Polda Riau waktu itu mengusung saksi ahli dari IPB (Isntitut Pertanian Bogor). Jaksa bersikukuh minta saksi ahli dari Departemen Kehutanan. Saksi ahli dari kalangan akademisi menyebut ada kerusakan lingkungan dan kesalahan perizinan.
Sementara itu, saksi ahli dari Departemen Kehutanan menyebut semua perusahaan memiliki izin dan tidak ada masalah. Sedangkan saksi Kementerian Lingkungan Hidup menyebut tidak ada masalah dan tidak ada kerusakan lingkungan. Ini benar benar gila.
Dengan kesaksian itu apakah posisi penyidik menjadi lemah?
Belakangan, memang, polisi terkesan menyerah. Sedangkan jaksa tidak berupaya mengambil alih kasus ini atau istilahnya P22. Ini yang menguatkan dugaan adanya konspirasi Kejaksaan dan Kepolisian dalam kasus ini. Sudah jelas dalam Undang-Undang Kehutanan dan Undang-Undang Perkebunan dan asejumlah Keputusan Menteri Kehutanan menyebut hutan tanaman industri tidak boleh di atas hutan alam.
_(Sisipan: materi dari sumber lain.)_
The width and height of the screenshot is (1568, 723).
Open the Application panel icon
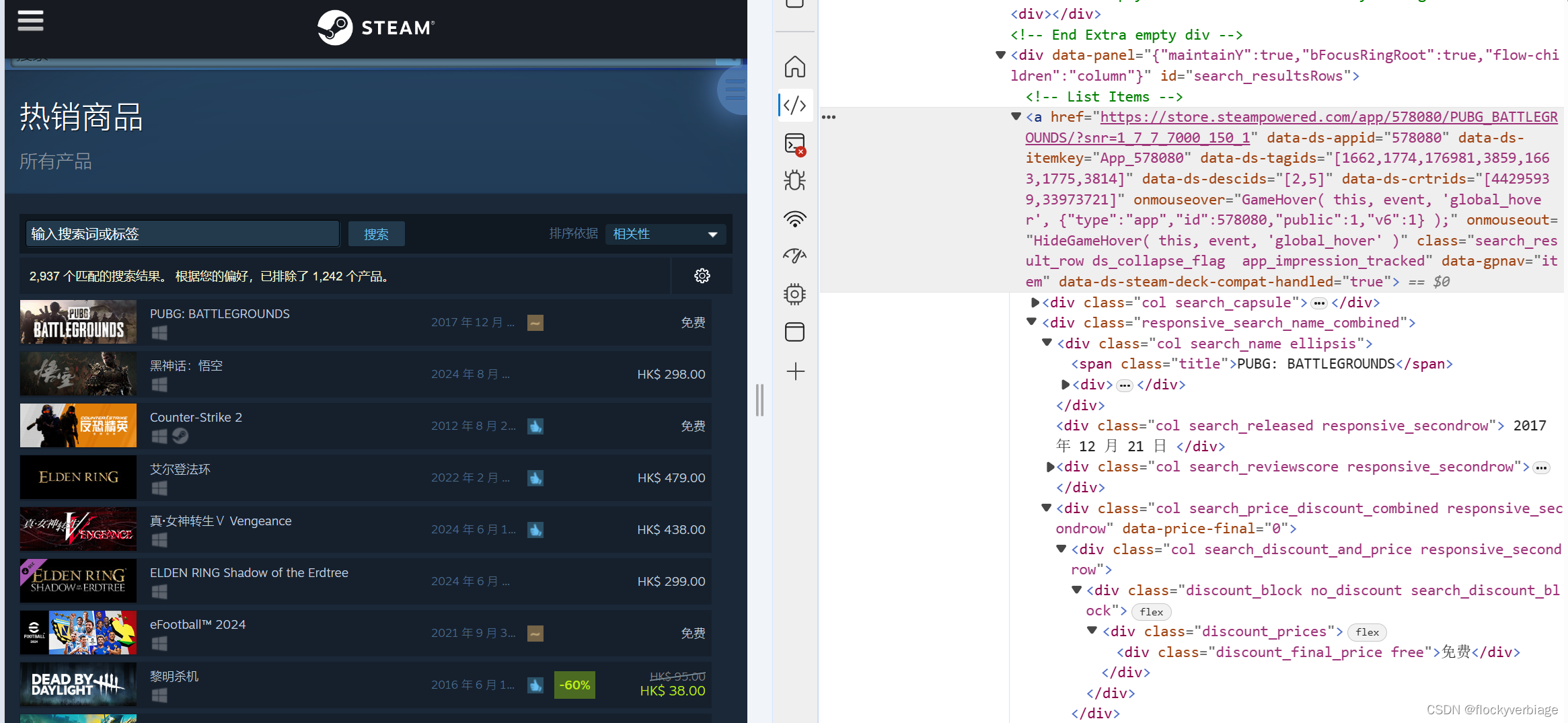click(795, 332)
Begitu juga soal lahan gambut dan sejumlah aturan lainnya, yang jelas dilanggar. Tapi Departemen Kehutanan menyebut perusahaan itu tdiak ada masalah lantaran memiliki izin.
Itukah yang Anda sebut ada konspirasi?
Begini, yang ironis adalah keterangan saksi ahli dari Kementerian Lingkungan Hidup yang menyebut tidak ada dampak lingkungan yang diakibatkan oleh izin perambahan hutan. Padahal, secara kasat mata jelas Riau saban tahun kebanjiran saat musim hujan dan kebakaran hutan ketika musim kemarau. Asap hutan sampai ke negara tetangga. Ini nyata dan semua penduduk Riau terkena dampaknya.
Apa rencana Walhi selanjutnya?
Kami mendesak Kepala Polda Riau dan Kepala Kejaksaan Tinggi Riau dicopot. Mereka telah melukai rasa keadilan penduduk Riau. Mereka patut diperiksa. Kami tengah menyusun praperadilan. Inilah satu-satunya yang dimungkinkan aturan hukum.
Bagaimana jika desakan Anda tak digubris pemerintah?
Kami akan terus berkampanye kepada dunia internasional agar mendukung gerakan kami dalam melawan konspirasi jahat ini. Ini gong kematian bagi penegakan hukum dan penyelamatan hutan Riau.